THE RE-DISNEYFICATION OF AMERICAN YOUTH
“Meet the Millennials, and rejoice,” wrote Anna Quindlen in the January 1, 2000 issue of Newsweek. Strauss and Howe claim the Millennials “are on track to become a powerhouse generation, full of technology planners, community shapers, institution builders, and world leaders.”
As a Reconstructionist, I’m hardwired to be both awe-stricken by and scornful of what they tell me is your edgeless perfection — in fact, isn’t that the premise of entertainments like School of Rock and Arrested Development? If what journalists say about this generation is true, it’s… too good to be true.

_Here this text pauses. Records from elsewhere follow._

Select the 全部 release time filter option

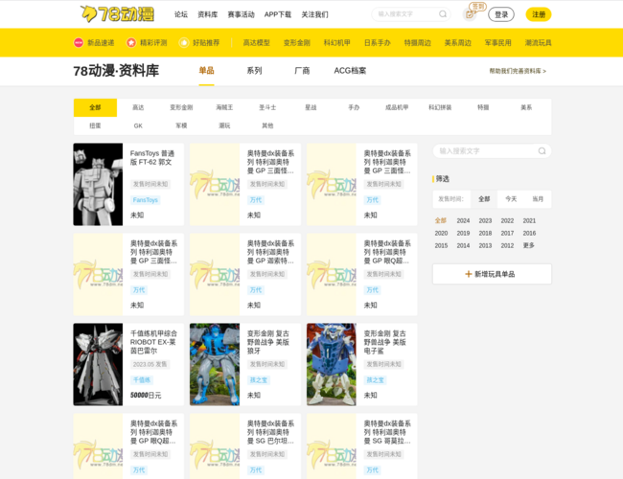click(x=484, y=199)
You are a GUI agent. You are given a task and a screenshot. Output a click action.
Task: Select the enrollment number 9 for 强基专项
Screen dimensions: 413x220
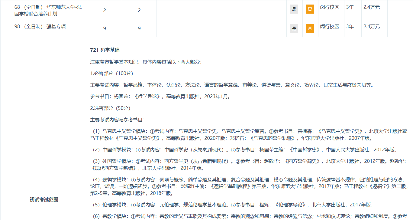(x=104, y=28)
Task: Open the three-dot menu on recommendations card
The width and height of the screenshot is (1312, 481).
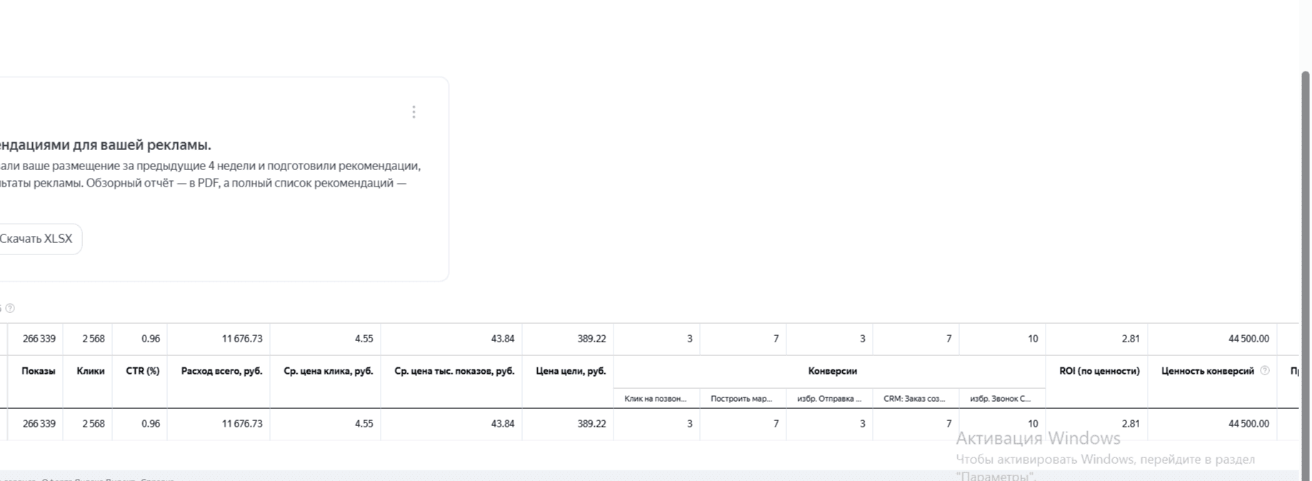Action: (414, 112)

During the Fifties (1954-63), the Walt Disney Co. achieved a hegemonic grip on the imaginative life of that decade’s children and adolescents — i.e., the Boomers. In 1954, Walt Disney unveiled Disneyland Park; and throughout the decade, Disney’s weekday afternoon children’s program, The Mickey Mouse Club, and its animated and live-action TV specials and movies (including Lady and the Tramp, the Davy Crockett movies, Johnny Tremain, The Shaggy Dog, Swiss Family Robinson, One Hundred and One Dalmatians, The Parent Trap, and The Sword in the Stone defined middlebrow values — i.e., slightly conservative, slightly liberal. Following the death of Uncle Walt in ’64, the brand began to tank; OGXers and Reconstructionists were raised to think of the adjective “Disneyfied” as a pejorative referring to a fairy tale, national culture, or real-world locale that’s been repackaged in a sanitized and commodified form. Worse, Jean Baudrillard described Disneyland as a simulation that had come to “precede” (trump) that which it simulated, i.e., America.

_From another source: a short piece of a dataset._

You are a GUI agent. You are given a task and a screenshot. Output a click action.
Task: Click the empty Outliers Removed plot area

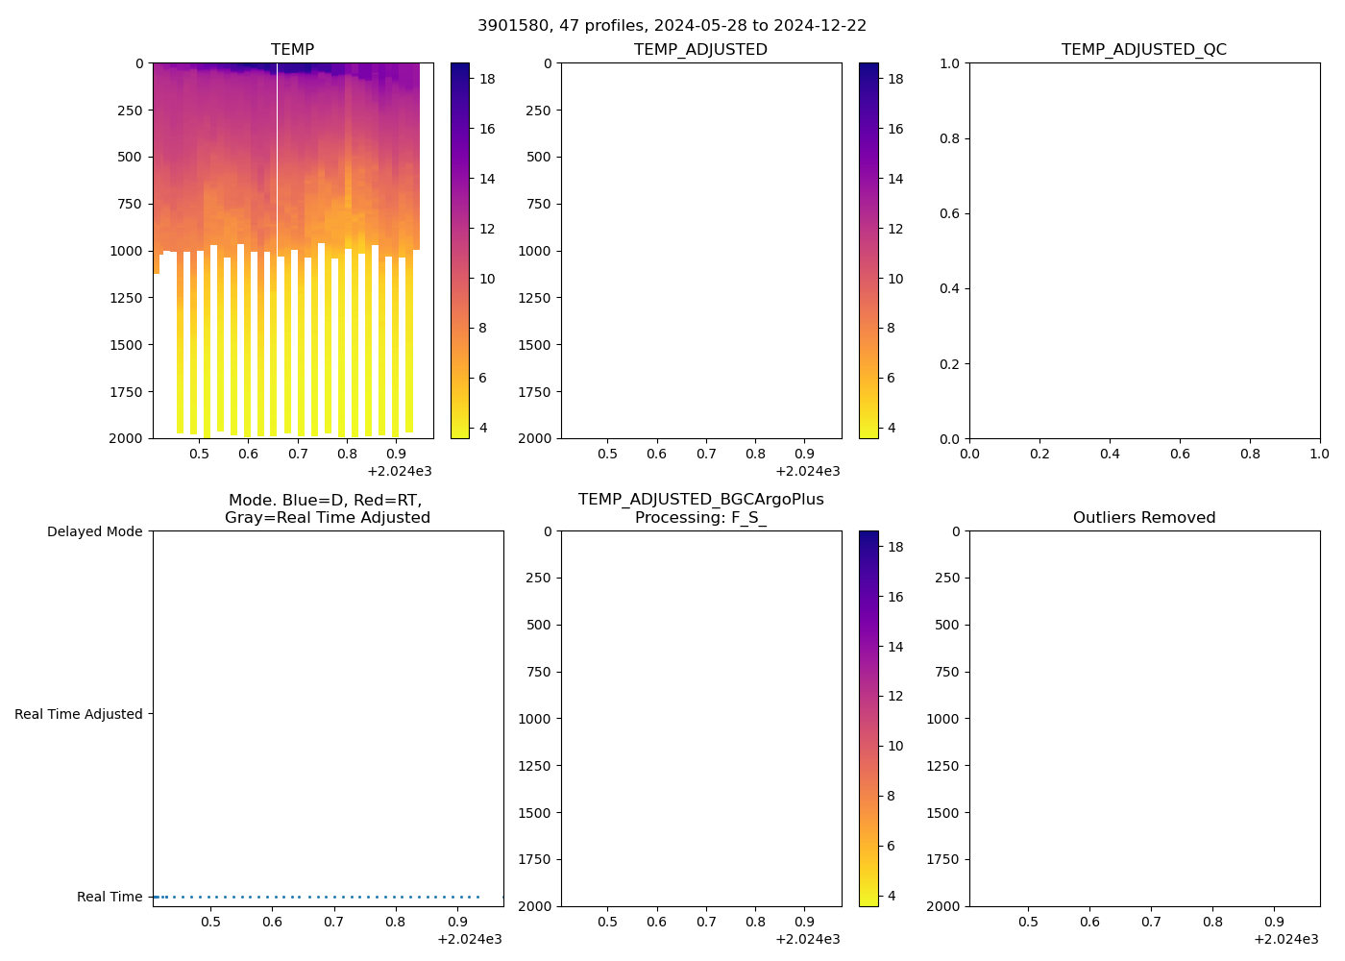point(1143,718)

But Disney has made a comeback! Just like it Disneyfied New York’s Times Square, the company has Disneyfied the worldview of Social Darwikians. Launched in ’83, The Disney Channel gave us the canned heat of Fergie and Jennifer Love Hewitt via the sitcom-cum-music-video Kids Incorporated; and its show The All-New Mickey Mouse Club foisted two-dimensional spectacles like Britney Spears, Christina Aguilera, and Justin Timberlake upon us. Despite warnings from Linda Lee, Douglas Coupland, and others about the bubblegum-ization of the Revivalist generation, though, that cohort didn’t turn out so squeaky clean. So perhaps it’s premature to draw conclusions from the two-dimensionality of the stars of Disney Channel shows like Even Stevens (Shia LaBeouf), Lizzie McGuire (Hilary Duff), That’s So Raven (Raven-Symoné), Hannah Montana (Miley Cyrus), The Suite Life of Zack & Cody (Cole and Dylan Sprouse), not to mention the Disney Channel movie High School Musical (Zac Efron, Vanessa Anne Hudgens, Ashley Tisdale) and the pseudo-cool, Disney-produced Jonas Brothers.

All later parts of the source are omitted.